Not really a race- no registration, no fees, no t-shirts, few rules; but brutally challenging and very rewarding, set in some of the remotest and wildest country in the lower 48. Each year the beginning point and ending point is announced and is different each year. How you get to the ending point is completely up to you- shortest distance is not always the quickest (actually rarely)- weather, elevation, snow levels at passes, trail conditions, stream flows and fords all add into one's decision. It also really demands a Plan B (and probably a C) as well as bailout options as things often don't go as planned. Navigation is an important part as it's easy to lose less travelled trails, especially above snow level and sometimes off-trail options present shortcuts. Equipment choices obviously comes into play, snowshoes or not, raft or not, shelter, clothing, food, etc. Point being a lot of pre-planning goes into it- which quite frankly is part of the appeal.

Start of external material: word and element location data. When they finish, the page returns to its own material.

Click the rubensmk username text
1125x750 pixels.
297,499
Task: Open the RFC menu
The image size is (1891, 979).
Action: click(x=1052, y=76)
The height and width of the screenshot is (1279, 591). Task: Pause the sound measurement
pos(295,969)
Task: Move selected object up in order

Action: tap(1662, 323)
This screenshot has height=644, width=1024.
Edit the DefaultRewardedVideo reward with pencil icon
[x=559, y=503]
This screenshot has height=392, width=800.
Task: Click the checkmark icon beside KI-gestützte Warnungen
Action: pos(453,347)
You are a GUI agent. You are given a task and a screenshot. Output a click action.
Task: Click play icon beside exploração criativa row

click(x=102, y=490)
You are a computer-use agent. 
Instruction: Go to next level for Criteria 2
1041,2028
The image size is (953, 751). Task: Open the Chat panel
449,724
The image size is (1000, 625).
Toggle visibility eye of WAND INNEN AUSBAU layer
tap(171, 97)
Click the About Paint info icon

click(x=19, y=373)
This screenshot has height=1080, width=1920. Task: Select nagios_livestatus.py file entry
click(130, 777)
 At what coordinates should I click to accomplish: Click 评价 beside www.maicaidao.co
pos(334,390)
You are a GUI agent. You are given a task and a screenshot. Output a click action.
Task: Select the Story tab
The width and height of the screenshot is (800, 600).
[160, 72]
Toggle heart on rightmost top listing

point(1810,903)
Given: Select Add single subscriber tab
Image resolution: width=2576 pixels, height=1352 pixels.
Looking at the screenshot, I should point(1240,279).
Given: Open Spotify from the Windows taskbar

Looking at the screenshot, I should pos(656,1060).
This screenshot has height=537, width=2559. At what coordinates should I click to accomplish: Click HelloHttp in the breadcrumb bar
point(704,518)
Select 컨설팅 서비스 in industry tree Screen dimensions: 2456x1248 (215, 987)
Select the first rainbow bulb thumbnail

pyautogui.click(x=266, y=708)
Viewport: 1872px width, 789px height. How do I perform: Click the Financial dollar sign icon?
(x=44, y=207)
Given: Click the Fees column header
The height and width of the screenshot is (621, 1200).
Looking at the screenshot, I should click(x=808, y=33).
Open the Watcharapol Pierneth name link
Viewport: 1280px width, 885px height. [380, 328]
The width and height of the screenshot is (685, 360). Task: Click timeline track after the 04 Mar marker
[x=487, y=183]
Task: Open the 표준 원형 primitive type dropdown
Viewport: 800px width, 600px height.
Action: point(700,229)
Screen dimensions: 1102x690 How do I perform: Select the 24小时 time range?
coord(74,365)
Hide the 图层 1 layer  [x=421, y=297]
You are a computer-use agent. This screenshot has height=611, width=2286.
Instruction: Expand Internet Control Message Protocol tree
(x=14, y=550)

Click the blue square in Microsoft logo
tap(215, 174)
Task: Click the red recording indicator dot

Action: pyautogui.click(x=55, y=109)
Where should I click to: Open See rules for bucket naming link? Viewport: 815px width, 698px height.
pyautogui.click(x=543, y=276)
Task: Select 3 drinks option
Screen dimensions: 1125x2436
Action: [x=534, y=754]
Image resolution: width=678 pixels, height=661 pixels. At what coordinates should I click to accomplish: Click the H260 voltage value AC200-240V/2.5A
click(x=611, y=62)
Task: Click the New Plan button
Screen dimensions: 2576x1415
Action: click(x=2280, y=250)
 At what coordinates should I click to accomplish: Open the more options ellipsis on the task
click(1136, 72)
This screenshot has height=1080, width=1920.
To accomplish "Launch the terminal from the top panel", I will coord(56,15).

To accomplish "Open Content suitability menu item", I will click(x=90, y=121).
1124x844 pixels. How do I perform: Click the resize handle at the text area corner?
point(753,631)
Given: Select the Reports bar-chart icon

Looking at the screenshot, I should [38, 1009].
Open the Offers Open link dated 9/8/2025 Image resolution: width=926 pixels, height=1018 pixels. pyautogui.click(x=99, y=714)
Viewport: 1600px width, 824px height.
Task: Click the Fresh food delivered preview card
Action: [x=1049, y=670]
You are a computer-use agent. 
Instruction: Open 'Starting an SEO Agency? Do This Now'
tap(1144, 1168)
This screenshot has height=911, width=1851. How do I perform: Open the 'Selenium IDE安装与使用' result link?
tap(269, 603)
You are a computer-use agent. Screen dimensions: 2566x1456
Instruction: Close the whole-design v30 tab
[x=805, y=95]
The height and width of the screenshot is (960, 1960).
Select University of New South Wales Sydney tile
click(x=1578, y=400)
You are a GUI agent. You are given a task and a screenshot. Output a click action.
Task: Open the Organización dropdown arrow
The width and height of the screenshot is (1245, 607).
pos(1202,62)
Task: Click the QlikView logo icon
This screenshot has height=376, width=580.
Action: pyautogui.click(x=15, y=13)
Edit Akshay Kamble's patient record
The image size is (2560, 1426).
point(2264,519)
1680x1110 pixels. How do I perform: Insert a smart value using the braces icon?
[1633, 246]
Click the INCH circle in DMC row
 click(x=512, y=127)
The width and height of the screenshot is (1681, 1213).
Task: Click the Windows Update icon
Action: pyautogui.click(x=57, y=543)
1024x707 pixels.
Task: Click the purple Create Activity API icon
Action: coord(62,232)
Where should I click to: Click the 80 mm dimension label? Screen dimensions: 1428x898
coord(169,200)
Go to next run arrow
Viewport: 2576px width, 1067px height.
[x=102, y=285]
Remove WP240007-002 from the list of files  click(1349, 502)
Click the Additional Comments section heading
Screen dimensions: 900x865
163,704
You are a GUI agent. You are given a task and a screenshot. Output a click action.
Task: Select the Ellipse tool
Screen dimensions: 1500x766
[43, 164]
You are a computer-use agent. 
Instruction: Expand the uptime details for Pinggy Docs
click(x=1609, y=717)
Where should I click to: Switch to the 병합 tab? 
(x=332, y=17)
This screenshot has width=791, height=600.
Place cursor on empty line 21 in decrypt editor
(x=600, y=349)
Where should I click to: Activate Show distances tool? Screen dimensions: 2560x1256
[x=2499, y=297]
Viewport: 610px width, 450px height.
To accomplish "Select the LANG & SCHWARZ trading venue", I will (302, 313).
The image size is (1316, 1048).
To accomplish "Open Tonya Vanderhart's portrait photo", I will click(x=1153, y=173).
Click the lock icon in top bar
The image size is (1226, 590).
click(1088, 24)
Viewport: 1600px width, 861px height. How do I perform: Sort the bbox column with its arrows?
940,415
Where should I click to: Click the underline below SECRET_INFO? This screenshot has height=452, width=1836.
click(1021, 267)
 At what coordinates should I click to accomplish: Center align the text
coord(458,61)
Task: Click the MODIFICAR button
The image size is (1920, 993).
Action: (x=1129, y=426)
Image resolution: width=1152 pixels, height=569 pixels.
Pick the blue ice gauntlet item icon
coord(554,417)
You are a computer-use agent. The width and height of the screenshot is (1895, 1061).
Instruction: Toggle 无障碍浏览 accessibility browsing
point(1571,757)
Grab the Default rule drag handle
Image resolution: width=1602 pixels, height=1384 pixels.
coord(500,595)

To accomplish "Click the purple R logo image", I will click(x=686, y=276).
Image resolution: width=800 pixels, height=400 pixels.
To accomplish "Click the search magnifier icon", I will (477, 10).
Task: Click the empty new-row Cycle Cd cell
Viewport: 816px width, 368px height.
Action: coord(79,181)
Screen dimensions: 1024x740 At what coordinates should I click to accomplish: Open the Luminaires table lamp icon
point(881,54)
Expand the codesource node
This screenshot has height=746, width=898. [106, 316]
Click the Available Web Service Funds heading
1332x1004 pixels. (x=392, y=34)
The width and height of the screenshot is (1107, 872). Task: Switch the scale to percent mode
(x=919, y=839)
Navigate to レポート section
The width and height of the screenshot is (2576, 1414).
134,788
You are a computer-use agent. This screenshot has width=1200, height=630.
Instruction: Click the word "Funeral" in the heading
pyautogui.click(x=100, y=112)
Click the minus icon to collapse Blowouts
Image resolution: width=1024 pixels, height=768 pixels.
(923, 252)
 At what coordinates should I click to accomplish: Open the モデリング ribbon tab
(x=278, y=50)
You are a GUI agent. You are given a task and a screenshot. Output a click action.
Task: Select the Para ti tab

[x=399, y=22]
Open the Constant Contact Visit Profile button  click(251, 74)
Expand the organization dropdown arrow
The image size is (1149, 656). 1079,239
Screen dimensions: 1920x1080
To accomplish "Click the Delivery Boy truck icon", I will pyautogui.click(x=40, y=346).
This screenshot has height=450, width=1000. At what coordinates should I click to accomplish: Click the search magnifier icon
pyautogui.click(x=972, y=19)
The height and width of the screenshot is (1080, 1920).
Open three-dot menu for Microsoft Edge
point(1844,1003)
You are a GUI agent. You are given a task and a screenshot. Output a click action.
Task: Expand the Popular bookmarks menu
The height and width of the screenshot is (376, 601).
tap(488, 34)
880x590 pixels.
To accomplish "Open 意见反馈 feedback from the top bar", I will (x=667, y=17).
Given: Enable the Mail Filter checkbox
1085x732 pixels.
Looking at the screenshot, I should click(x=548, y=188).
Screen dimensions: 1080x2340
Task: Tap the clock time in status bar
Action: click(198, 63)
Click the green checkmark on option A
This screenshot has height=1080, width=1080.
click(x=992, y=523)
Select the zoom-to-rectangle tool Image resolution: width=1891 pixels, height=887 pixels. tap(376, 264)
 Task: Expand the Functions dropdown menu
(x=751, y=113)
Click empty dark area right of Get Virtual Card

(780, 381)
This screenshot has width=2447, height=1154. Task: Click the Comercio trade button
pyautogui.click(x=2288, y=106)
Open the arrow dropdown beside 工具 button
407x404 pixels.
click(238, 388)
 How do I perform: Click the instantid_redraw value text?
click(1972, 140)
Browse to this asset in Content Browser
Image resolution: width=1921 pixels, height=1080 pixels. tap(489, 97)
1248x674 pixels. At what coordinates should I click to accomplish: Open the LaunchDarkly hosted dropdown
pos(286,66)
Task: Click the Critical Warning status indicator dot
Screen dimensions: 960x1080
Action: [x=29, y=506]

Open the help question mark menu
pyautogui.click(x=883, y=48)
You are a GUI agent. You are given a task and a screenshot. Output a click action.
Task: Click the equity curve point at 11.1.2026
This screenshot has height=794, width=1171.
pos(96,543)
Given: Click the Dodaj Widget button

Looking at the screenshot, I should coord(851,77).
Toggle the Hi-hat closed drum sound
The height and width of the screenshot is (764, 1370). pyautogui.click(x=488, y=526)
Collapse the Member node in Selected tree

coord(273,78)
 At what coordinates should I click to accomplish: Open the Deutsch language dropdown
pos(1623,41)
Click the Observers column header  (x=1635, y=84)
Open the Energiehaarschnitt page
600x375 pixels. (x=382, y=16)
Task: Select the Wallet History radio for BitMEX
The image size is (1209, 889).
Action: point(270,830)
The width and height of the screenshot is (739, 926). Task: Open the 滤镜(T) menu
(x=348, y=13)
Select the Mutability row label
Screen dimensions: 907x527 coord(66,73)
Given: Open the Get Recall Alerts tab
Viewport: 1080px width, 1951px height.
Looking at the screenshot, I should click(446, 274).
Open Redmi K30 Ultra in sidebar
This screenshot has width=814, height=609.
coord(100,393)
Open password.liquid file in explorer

This was my second time at this event. Last year I went with Kevin and John, this year John teamed up with another friend and planned a more leisurely event- 5-ish days. Kevin and I had just the opposite plan, more aggressive than last year, going very light and mixing in some running- something just under 3 days. We had planned our route carefully and got our packs as svelte as safely possible. Unfortunately Kevin's knee hadn't fully recovered from a winter surgery and had to bail at the last minute (actually a week out); at the same time the weather changed significantly adding a lot of snow to the Bob and calling for more rain/snow during the event. Because of these changes, my plan also changed-going with a larger pack and a little more margin of safety.
This year the start was at Bean Lake campground on the SE side of the Bob Complex, near Augusta (the Complex contains the Bob Marshall Wilderness, bit also the Scapegoat and Great Bear Wildernesses) and finish at Cedar Creek campground on the West side, near Condon. Our route was ~ 120 miles, there were shorter routes, but we chose this route mainly because it avoided fording the South Fork of the Flathead- which we learned last year is not a ford, but rather a swim. A pretty dicey swim at that, given the temperature and swiftness of the river.
Saturday morning 18 brave souls took off from Bean Lake, right away one guy took off in the opposite direction of everyone else- he had a plan other than starting up the Dearborn River. John and his new partner Thad were taking the same route as I was, so I settled in with them- figuring I'd continue on after they bagged it at ~ 20-25 miles in. Turns out almost everyone else continued on past Whitetail Creek where we headed for Twin Lakes Pass.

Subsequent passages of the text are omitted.